» **Goal of the exercise**: Apart from the pictures, print the data below exactly as given.

» **Records for this exercise**:
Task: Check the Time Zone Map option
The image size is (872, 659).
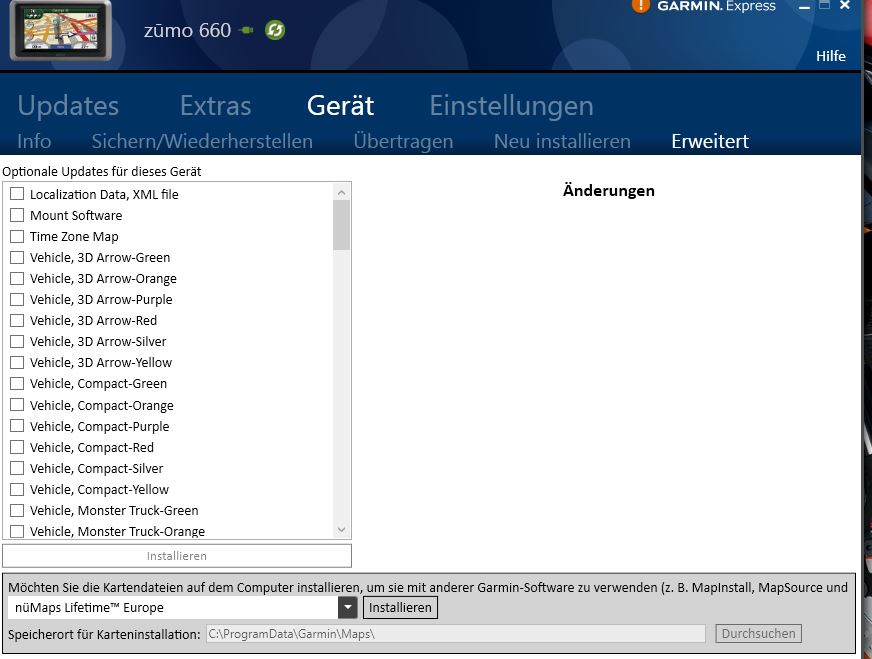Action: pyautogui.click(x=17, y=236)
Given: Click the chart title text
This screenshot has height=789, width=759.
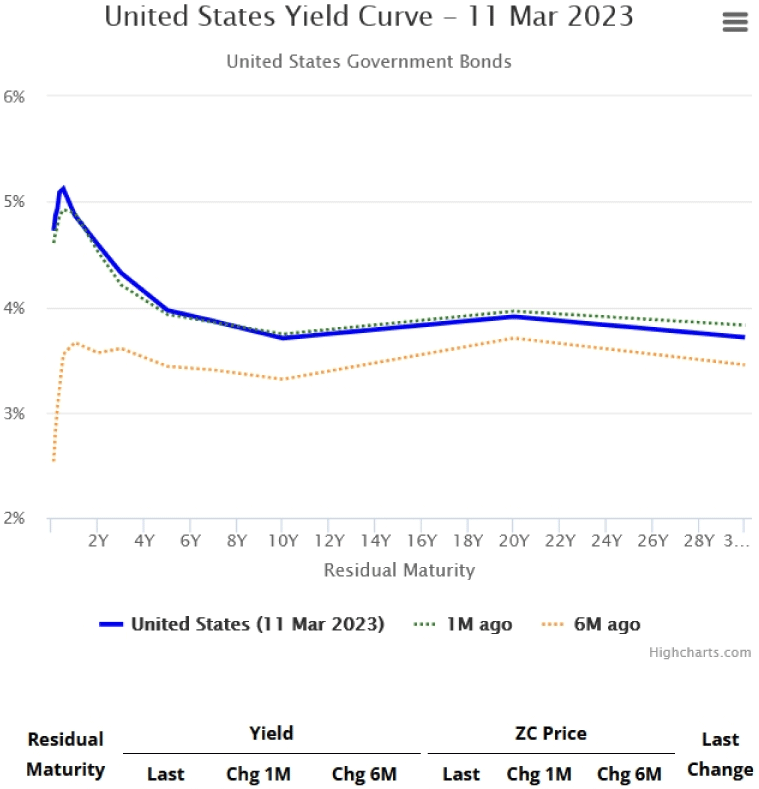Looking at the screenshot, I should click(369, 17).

» **Exercise output**:
Task: Check the Time Zone Map option
The image size is (872, 659).
Action: pyautogui.click(x=17, y=236)
Given: Click the chart title text
This screenshot has height=789, width=759.
Looking at the screenshot, I should click(369, 17).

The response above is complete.